Мечников указал еще на одно кричащее противоречие в человеческом организме, — именно, в области полового чувства. Ребенок еще совершенно неприспособлен для размножения, а между тем половое чувство у него настолько обособлено, что он получает возможность злоупотреблять им. У девушки рост тазовых костей, по окончании которого она становится способною к материнству, заканчивается лишь к двадцати годам, тогда как половая зрелость наступает у нее в шестнадцать лет. Что получается? Три момента, которые по самой сути своей необходимо должны совпадать, — половое стремление, половое удовлетворение и размножение, — отделяются друг от друга промежутками в несколько лет.
Девочка способна десяти лет стремиться стать женою, стать женою она способна только в шестнадцать лет, а стать матерью — не раньше двадцати!
«Замечательно также, — говорит Мечников, — что такие извращения природных инстинктов, как самоубийство, детоубийство и т. п., — т. е. именно так называемые «неестественные» действия, — составляют одну из самых характерных особенностей человека. Не указывает ли это на то, что эти действия сами входят в состав нашей природы и потому заслуживают очень серьезного внимания? Можно утверждать, что вид Homo sapiens[51] принадлежит к числу видов, еще не вполне установившихся и неполно приспособленных к условиям существования».

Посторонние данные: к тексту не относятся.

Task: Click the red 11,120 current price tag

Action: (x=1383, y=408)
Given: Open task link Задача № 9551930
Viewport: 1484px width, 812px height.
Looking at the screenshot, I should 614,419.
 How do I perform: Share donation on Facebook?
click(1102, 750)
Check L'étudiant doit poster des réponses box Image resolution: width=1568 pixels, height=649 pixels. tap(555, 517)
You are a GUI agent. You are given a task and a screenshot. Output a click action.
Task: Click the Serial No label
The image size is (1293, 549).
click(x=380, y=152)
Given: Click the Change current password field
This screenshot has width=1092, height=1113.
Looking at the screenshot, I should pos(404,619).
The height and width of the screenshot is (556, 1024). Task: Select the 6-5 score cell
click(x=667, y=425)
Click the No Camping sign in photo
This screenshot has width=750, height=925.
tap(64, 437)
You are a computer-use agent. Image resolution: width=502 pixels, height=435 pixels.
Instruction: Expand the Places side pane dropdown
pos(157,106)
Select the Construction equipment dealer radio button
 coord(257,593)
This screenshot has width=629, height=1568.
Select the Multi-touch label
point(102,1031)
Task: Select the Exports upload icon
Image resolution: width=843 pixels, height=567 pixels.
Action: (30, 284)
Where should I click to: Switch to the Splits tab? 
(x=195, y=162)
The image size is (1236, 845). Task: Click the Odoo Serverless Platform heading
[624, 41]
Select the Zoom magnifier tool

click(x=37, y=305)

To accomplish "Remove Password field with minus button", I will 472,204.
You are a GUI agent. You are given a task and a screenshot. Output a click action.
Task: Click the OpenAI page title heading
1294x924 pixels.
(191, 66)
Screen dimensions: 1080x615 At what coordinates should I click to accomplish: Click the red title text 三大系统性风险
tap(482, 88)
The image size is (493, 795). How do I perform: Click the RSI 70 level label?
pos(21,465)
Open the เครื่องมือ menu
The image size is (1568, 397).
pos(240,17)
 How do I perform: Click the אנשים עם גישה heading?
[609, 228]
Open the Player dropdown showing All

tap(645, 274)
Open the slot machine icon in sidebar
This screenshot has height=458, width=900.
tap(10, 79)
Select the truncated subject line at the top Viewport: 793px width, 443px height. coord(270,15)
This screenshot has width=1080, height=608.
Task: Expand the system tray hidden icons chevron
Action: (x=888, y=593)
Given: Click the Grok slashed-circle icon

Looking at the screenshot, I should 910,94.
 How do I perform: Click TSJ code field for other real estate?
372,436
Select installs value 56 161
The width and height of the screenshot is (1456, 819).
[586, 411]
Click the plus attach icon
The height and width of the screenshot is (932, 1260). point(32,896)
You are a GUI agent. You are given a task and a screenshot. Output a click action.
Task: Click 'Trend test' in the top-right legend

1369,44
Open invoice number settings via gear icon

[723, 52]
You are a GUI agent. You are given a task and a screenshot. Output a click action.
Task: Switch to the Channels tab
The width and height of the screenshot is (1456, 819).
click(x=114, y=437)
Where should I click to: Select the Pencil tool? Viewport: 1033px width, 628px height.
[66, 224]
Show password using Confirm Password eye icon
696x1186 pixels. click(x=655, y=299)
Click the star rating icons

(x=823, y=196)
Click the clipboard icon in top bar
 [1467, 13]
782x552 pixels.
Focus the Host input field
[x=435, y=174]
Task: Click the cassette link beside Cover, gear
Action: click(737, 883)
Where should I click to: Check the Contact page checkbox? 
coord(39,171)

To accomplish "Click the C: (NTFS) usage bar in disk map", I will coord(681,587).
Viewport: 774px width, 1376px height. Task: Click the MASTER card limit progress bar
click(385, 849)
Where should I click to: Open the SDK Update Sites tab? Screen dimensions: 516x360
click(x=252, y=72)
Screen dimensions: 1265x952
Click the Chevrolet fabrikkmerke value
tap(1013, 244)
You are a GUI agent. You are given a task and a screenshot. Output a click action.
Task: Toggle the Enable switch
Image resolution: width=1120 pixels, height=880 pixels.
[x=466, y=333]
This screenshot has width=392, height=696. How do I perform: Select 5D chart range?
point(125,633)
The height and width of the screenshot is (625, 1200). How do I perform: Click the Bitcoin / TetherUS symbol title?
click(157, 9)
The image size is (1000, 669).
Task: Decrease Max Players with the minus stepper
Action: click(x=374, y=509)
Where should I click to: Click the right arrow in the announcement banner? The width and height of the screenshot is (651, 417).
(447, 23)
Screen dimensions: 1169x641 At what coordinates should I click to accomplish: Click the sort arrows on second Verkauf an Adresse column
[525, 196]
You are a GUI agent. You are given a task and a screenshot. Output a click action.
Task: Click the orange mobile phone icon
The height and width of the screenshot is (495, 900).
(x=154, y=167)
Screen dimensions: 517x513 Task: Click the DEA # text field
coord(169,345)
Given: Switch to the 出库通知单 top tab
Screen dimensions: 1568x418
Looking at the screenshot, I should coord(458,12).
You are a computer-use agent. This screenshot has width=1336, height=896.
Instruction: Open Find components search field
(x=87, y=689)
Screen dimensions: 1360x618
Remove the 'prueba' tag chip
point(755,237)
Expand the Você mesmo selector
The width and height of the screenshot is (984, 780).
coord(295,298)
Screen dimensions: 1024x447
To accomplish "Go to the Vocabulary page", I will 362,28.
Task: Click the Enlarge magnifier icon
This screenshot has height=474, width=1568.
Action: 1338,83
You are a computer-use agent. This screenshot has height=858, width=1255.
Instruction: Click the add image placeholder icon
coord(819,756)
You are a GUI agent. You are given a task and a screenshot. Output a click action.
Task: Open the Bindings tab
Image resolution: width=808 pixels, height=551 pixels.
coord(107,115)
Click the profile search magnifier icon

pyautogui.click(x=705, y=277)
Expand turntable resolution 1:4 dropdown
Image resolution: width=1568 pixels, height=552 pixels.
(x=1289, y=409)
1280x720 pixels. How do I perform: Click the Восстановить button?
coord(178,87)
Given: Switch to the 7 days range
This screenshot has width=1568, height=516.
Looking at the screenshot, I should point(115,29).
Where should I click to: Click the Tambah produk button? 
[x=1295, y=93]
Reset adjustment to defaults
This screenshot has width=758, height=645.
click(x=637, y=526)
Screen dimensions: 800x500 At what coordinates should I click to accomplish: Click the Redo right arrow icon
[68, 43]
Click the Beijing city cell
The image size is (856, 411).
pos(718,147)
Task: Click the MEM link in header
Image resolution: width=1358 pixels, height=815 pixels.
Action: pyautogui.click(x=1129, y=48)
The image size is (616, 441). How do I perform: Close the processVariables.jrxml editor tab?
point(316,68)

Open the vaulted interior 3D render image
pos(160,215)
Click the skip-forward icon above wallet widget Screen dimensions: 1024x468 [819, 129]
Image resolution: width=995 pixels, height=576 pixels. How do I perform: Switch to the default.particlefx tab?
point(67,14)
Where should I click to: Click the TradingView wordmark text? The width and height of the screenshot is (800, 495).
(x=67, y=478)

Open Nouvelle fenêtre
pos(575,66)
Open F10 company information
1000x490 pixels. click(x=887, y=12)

Особенно ярко эта неприспособленность человека к условиям существования сказывается в несоразмерной слабости его нервной системы. Человек в этом отношении страшно отстал от жизни. Жизнь требует от него все большей нервной энергии, все больше умственных затрат; нервы его неспособны на такую интенсивную работу, и вот человек прибегает к возбудителям, чтоб искусственно поднять свою нервную энергию. Моралисты могут за это стыдить человечество, медицина может указывать на «противоестественность» введения в организм таких ядов, как никотин, теин, алкоголь и т. п. Но противоестественность — понятие растяжимое. Сами по себе многие из возбудителей, — как табак, водка, пиво, — на вкус отвратительны, действие их на непривычного человека ужасно; почему же каждый из этих возбудителей так быстро и победно распространяется из своей родины по всему миру и так легко побеждает «естественную» природу человека? Противоестественна организация человека, отставшая от изменившихся жизненных условий, противоестественно то, что человек принужден на стороне черпать силу, источник которой он должен бы носить в самом себе.